_What the task requires_
May I have the line containing "You are a GUI" and every line after it through the end of the data, repeated exactly and with no other lines?

_Extracted entries_
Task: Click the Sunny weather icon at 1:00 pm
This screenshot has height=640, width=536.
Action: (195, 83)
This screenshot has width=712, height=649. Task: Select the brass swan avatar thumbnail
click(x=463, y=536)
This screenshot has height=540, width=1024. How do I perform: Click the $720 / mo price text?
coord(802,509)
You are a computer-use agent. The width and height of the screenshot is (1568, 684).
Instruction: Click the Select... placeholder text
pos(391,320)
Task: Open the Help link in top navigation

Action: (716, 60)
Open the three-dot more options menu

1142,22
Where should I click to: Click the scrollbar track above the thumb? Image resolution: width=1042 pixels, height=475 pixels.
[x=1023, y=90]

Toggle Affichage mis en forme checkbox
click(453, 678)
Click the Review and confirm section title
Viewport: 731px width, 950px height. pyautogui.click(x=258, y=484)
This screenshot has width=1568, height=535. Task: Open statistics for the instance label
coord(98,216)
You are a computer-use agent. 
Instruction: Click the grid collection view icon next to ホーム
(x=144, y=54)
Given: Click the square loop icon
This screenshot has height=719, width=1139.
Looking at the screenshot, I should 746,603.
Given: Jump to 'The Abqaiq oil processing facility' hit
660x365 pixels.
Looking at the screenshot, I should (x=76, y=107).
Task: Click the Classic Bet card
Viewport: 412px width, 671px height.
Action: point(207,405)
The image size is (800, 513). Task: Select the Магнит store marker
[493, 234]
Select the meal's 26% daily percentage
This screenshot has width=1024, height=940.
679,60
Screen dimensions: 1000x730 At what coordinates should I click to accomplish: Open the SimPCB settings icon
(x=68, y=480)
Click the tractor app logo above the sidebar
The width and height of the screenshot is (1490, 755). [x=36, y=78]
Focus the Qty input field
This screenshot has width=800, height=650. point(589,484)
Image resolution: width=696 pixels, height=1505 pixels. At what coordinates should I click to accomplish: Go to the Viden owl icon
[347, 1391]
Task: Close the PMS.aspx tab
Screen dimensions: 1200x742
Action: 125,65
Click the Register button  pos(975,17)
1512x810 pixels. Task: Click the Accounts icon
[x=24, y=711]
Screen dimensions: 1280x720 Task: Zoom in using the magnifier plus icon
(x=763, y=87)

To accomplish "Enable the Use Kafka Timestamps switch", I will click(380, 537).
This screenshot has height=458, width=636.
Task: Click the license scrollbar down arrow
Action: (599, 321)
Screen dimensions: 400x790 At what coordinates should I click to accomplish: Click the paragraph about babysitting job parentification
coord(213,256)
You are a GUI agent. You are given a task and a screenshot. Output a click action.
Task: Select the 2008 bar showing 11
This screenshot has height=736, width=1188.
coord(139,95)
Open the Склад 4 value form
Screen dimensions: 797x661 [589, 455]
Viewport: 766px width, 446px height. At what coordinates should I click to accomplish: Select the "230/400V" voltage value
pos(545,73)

_Completed exercise_
You are a GUI agent. You are given a task and a screenshot. Output a click action.
Task: Select the 2008 bar showing 11
This screenshot has height=736, width=1188.
coord(139,95)
Open the Склад 4 value form
Screen dimensions: 797x661 [589, 455]
Viewport: 766px width, 446px height. At what coordinates should I click to accomplish: Select the "230/400V" voltage value
pos(545,73)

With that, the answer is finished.